Using the entries that follow, collect the lines where the word "screenshot" appears.

(Data extracted from a collection)
= = = =

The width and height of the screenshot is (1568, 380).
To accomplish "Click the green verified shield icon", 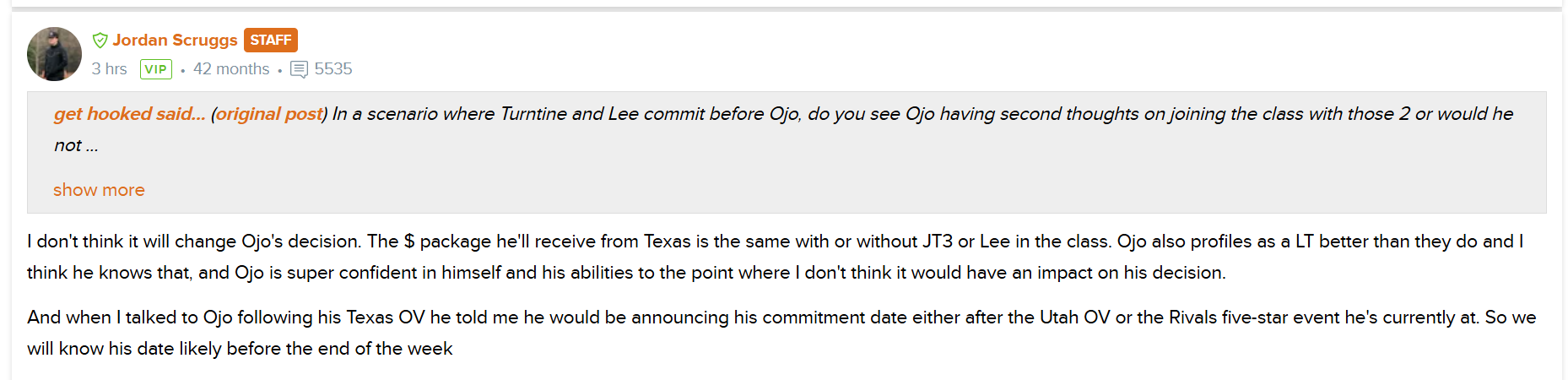I will coord(100,41).
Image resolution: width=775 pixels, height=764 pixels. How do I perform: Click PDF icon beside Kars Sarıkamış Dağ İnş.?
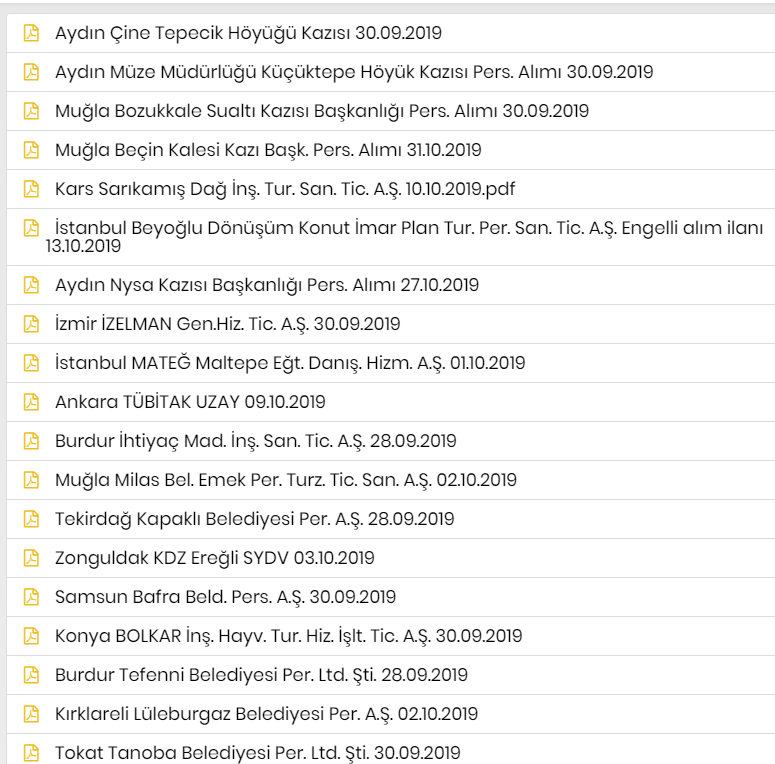[x=31, y=189]
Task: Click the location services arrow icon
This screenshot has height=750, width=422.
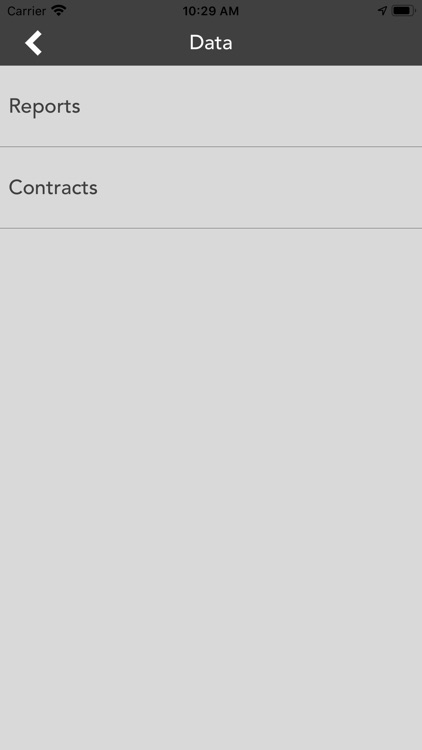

= = = =

→ **Exercise output**:
The width and height of the screenshot is (1568, 380).
This screenshot has height=750, width=422.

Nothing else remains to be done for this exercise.